Carmichael decides to return to New York. Because of fog the ship will not leave for a few days. He meets Chamalis' helper, Old Atrocity, who, seeing his bags of gold is happy to show him to the Bella Donna. Carmichael is surprised to find Mary working there. He is served drugged liquor and plays roulette at her table. He loses his composure, insults 'Swan' and eventually loses his money.
Carmichael wakes the following morning in the Bella Donna's kitchen. His eloquent speech impresses Chamalis, who hires him on the spot as a waiter. Carmichael's presence perturbs Mary, who offers him money to depart. Carmichael refuses, wishing to earn the fare on his own.
Cobb puts up a poster telling about a murder Chamalis ordered and how the Bella Donna cheats customers. Seeing it, Chamlis' henchman "Knuckles" Jacoby shoots both the man who put it up and the publisher when he tries to defend him. Dying, Cobb orders his assistant to print the truth. A vigilante group is formed and hangs Knuckles.
Devastated by Cobb's death, Mary acknowledges her love for Carmichael, and works the roulette table so that he wins back the gold he previously lost. Chamalis finds out and sets out to kill Carmichael. The lovers decide to leave together. They find a rowboat and attempt to board the ship in the harbor. They have trouble seeing in the fog, but can hear Chamalis pursuing them. He shoots and injures Carmichael, and corners them beneath a pier. Mary begs him, as proof of his love for her, not to kill Carmichael. Chamalis agrees, but tells her he does not want her anymore. The sheriff arrives with a mob, and Chamalis allows himself to be taken away.
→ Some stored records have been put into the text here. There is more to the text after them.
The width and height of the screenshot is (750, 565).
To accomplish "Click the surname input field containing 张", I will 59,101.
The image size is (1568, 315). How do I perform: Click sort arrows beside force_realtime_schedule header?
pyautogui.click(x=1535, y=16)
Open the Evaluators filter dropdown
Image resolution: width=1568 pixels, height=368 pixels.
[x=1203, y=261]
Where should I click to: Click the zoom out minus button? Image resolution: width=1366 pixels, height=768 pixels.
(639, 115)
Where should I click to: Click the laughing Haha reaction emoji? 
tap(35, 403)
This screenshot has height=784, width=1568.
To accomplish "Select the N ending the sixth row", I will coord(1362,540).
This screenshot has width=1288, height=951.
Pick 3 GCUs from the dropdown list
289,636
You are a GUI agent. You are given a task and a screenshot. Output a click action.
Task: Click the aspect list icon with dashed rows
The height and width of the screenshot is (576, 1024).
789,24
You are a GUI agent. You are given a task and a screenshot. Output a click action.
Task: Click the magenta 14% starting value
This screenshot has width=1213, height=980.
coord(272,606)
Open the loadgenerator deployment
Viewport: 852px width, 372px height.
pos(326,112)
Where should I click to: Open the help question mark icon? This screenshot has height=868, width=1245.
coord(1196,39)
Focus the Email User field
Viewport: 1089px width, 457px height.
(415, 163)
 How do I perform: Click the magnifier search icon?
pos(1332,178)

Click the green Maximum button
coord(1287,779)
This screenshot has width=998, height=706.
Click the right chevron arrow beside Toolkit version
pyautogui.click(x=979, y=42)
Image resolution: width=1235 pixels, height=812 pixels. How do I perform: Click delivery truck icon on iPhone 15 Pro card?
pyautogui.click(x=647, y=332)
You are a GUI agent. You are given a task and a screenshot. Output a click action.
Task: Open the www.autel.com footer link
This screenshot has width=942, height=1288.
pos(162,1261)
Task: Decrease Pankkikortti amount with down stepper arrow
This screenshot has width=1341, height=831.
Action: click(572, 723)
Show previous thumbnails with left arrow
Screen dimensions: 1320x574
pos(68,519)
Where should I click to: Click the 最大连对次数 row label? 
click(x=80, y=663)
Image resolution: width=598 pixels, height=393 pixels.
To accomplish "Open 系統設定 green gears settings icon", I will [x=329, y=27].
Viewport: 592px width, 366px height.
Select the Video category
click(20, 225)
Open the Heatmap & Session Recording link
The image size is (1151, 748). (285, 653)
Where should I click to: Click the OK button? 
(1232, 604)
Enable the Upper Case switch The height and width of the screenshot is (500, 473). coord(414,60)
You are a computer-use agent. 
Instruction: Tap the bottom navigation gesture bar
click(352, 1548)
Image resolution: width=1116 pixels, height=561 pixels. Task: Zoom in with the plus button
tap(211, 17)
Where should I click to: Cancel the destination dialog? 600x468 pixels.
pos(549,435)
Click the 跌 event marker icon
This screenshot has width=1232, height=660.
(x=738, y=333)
Mary returns to Carmichael's side aboard the ship as it prepares to set sail.
The film is based on the bestseller The Barbary Coast (1933) by Herbert Asbury.When the first draft of the script was submitted to Joseph Breen, he commented to Samuel Goldwyn that "The whole flavor of the story is one of sordidness, and low-tone morality."
After months of revisions by Ben Hecht and Charles MacArthur, the story changed from a story of an area of San Francisco where men came to find pleasure in drinking, prostitution, and gambling to a love story.Breen commented to Will Hays that it was now a love story "between a fine, clean girl" and a sentimental young man and that there was "no sex, no unpleasant details of prostitution" and contains "full, and completely compensating, value [...] the finest and most intelligent picture I have seen in many months".
Andre Sennwald of The New York Times found the film entertaining.Time felt it was "painfully uninspired". Scholastic , a magazine for youth recommended the film for its "authentic background and characters of the days of gold-discovery". Newsweek complained that the plot from the original book was thrown away. Canadian Magazine assured Canadians that the film had "nothing to do with the cheap, tawdry 'coast' " from the novel. Chicago threatened to ban the film. Goldwyn edited a few scenes, and the film was allowed to be exhibited there. The Chicago Legion of Decency condemned Barbary Coast. The Bishop of Los Angeles, John Cantwell, saw the movie with four other priests and enjoyed it; none found it immoral.
Writing for The Spectator in 1935, Graham Greene declared the film a triumphant success, describing it as "melodrama of the neatest, most expert kind, well directed, well acted and well written". Despite the film's use of what Greene regarded as a conventional plot, he lauded the "fresh and interesting" use of flawed characters to "make something real out of the hocus-pocus".